While I have a great deal of nostalgia for 8-bit games of all stripes racing games are the hardest to go back to. The march of technology has left the vast majority of these games lacking and while I can still appreciate Excitebike I’d just as soon rather play something more modern. Square’s Rad Racer is one of the few games from that period I can revisit and there were a few other games in that style. Astro Fang is dangerously similar to Rad Racer but adds a few cool twists that at least makes it somewhat unique. It won’t win any points for originality but it remains a solid game that never left Japan.
If you can actually believe there is something of a plot. A series of natural disasters has left the planet RS-121 a devastated wasteland. However amidst the destruction lies a singular path, the Black Line. An unsolved legend lies at the end of the Black Line and Raiba has decided to put the legend to the test in his souped up Astro Fang. I never said it was a good plot.
Upon first glance you can’t help but note the eerie similarity to Rad Racer. Whether it was intentional or not the two games would look near identical were it not for Astro Fang’s intergalactic setting. While the two games share a graphical style gameplay wise there are some distinct differences. The controls aren’t as tight as this doesn’t have the same level of physics (I can’t believe I’m saying that about an 8-bit game) but at least they are serviceable.

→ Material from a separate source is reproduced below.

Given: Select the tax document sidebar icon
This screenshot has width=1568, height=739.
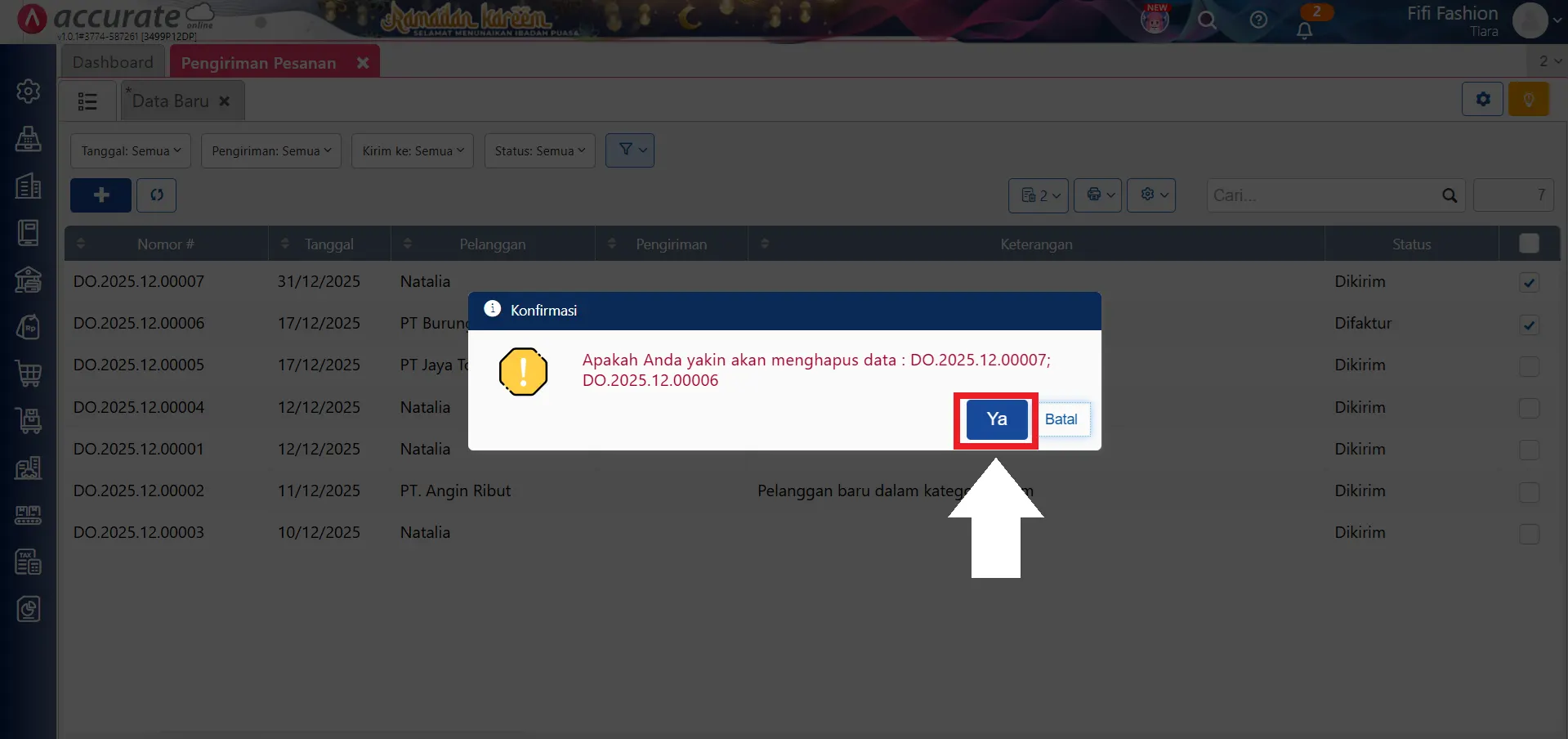Looking at the screenshot, I should pos(29,562).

By pressing down you can compact your car ideally to squeeze between tight spaces but I can honestly say anytime I’ve successfully done so was a happy accident.
Racing is less of a focus as this more of a battle racer in the style of Chase HQ. There are numerous weapons available from the shops in each track to destroy drone cars and the end level bosses. Missiles, tire spikes, and even invincibility will send these hapless idiots up in a blaze of smoke. Aside from missiles these power-ups last until your first wreck of if you bump into a few too many enemies. Most of these weapons are so powerful they would be game breaking if the tracks weren’t so long which balances it out. Using weapons is not to beat any sort of strict time limit but mainly to avoid running out of gas.

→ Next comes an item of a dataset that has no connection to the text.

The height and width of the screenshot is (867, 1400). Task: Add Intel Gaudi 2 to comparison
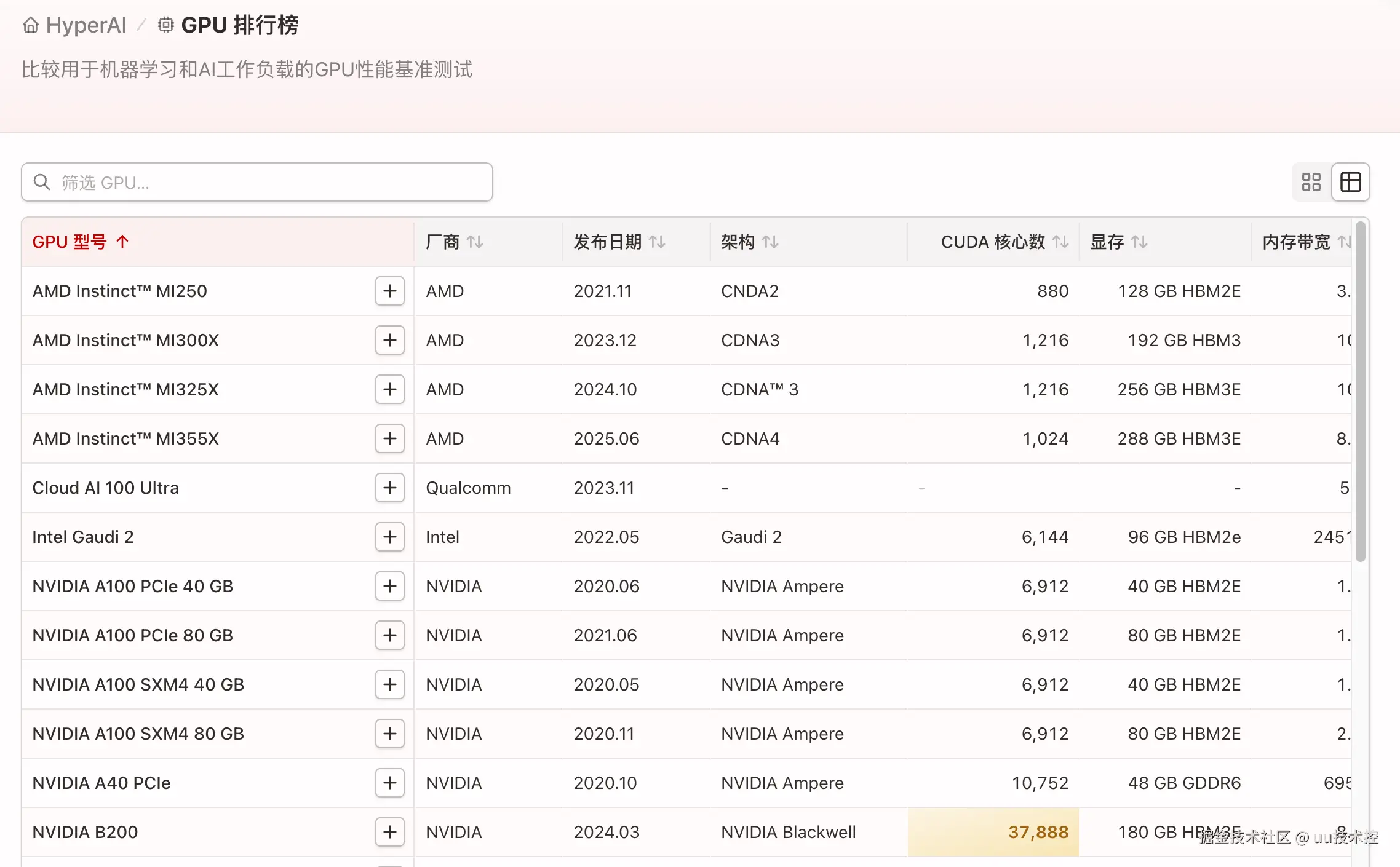(389, 537)
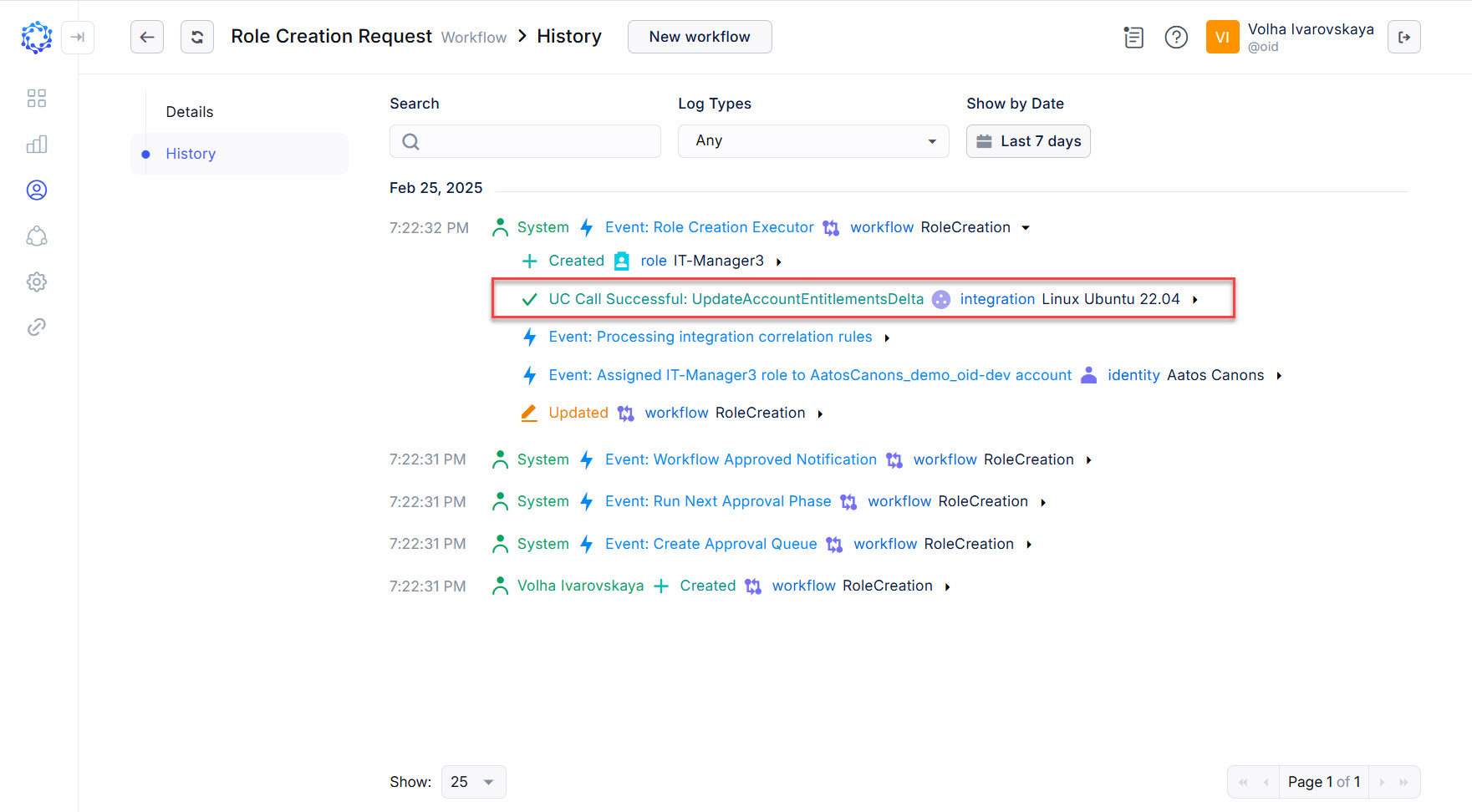Open the identity person icon in sidebar

coord(37,190)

Unlike most arcade style racing games there is no timer winding down as you drive however fuel is limited and more or less serves the same function. Occasionally you’ll find a quick refill along the track but for the most part you’ll need to duck into the shop at every opportunity to buy some more. Study the pre-level map since you don’t want to miss a shop by choosing the wrong branching path. As you progress deeper into the game shops are spaced out even further which forces you to make as few mistakes as possible or else its game over. At least there are unlimited continues.
Despite that slight change the game is no less punishing. Totaling your car as in Rad Racer will cost a unit of fuel and it quickly adds up. Just like that game towards the end there is very little room for error and it is soul crushing to have to start over right at the tail end of a course. The game follows along the same lines as Square’s classic as there frequently three rival cars occupying each lane and it is easy to get thrown into trackside objects. While you can (and should) blast them you do have to conserve missiles otherwise you can’t defeat the end level boss. The game can be incredibly difficult and unfair with its propensity to place objects at random points in the road with no prior warning. Although there are only 6 levels they are incredibly long and some will probably take a few tries to complete.

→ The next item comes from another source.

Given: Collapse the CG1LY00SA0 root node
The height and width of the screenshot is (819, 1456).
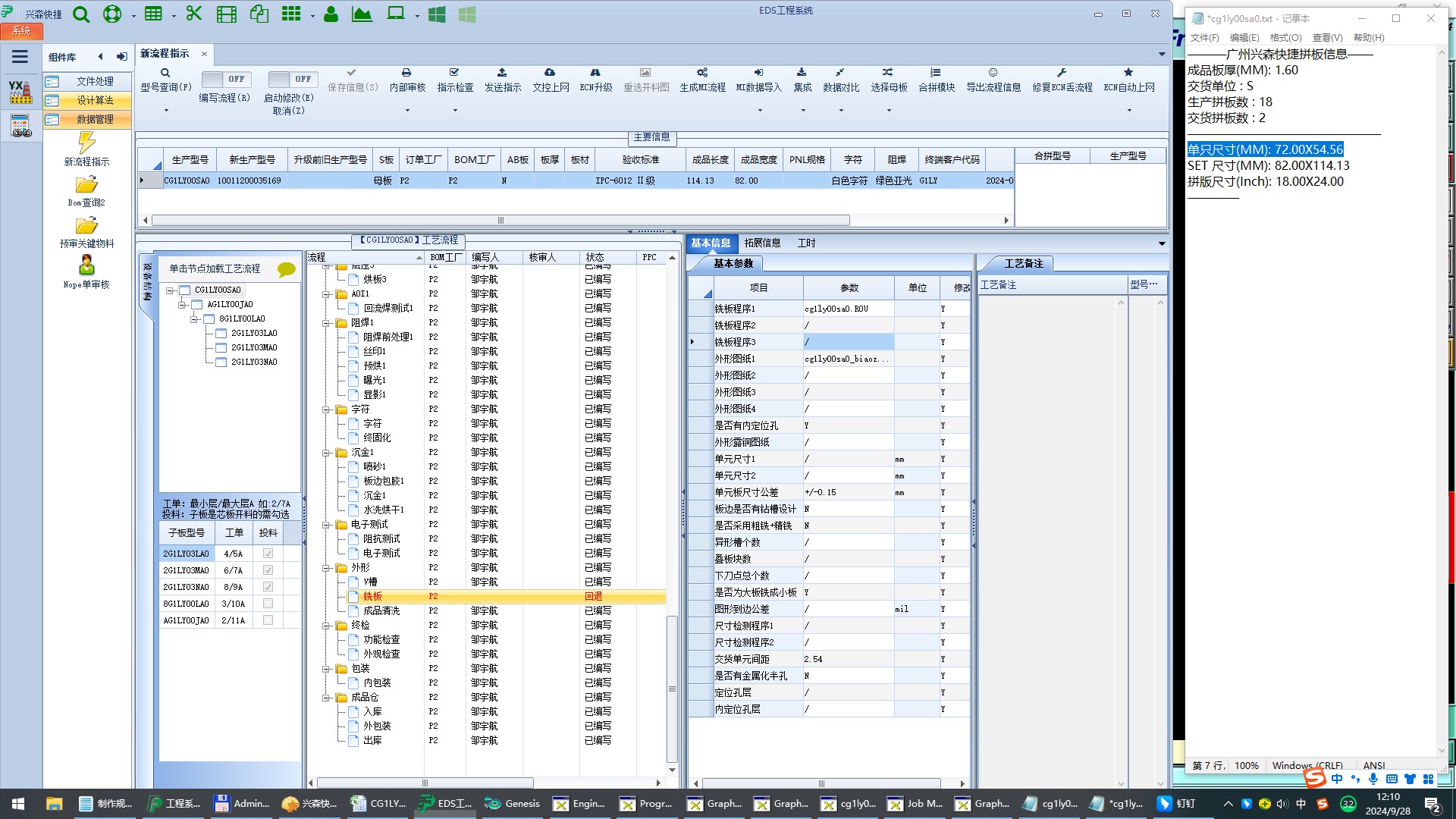Looking at the screenshot, I should click(x=171, y=290).
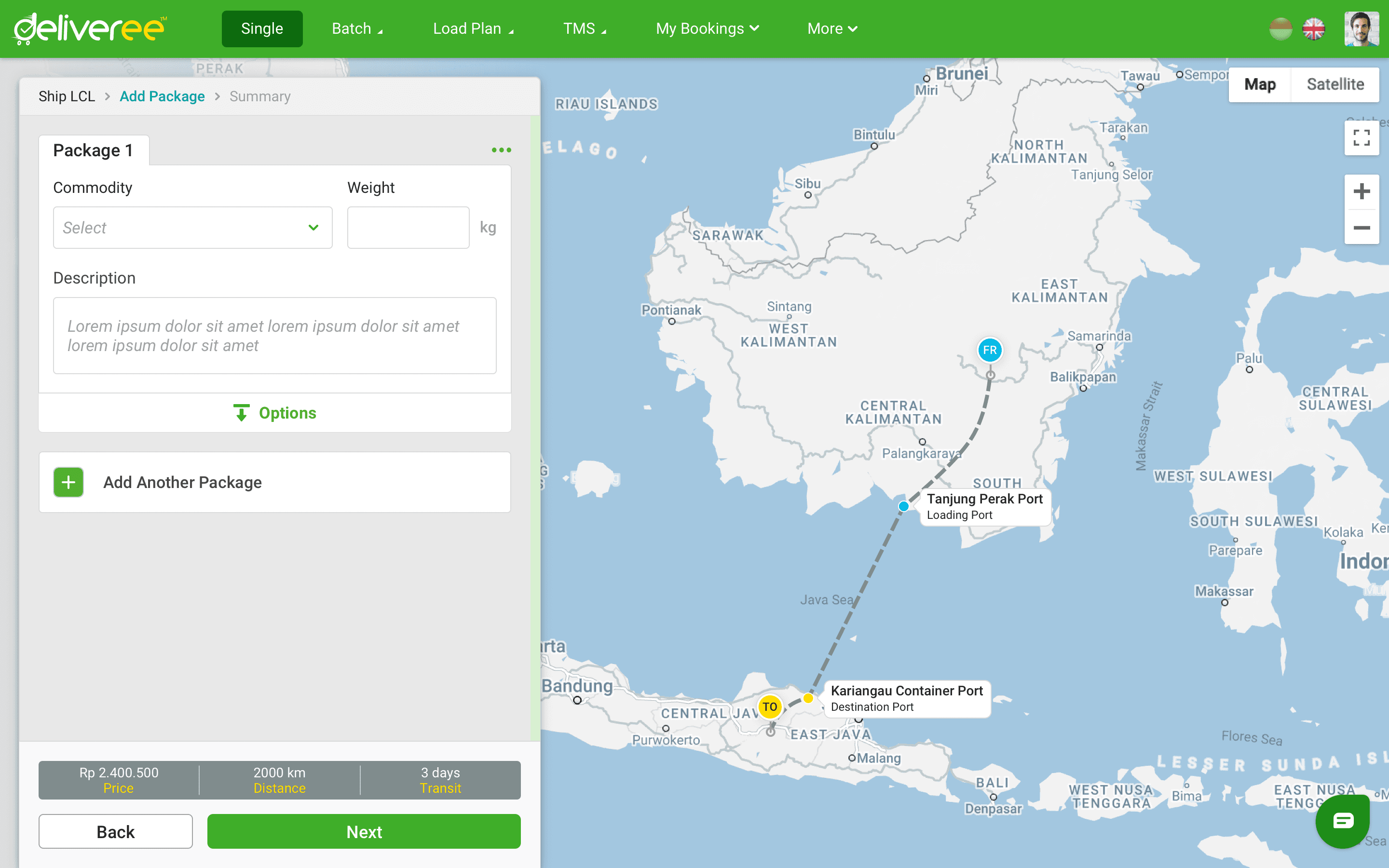
Task: Open the Batch menu
Action: (356, 29)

With its alien worlds and abstract car design Astro Fang is a long ways from the coastal beaches and city lights of Rad Racer and is better for it. The various extraterrestrial planets allow the designers to go wild and create truly weird and abstract backdrops to race against. My only gripe visually is that some of the best vistas are only seen for a second or two as you transition along your chosen path. The music is not as good however. There are a few catchy tunes but anytime you buy a weapon of some sort they come with their own theme song that is just, meh.
All in all while Astro Fang is a bit derivative for its time there was very little else like it. All of its features do not come together properly but what is left is a solid yet repetitive game.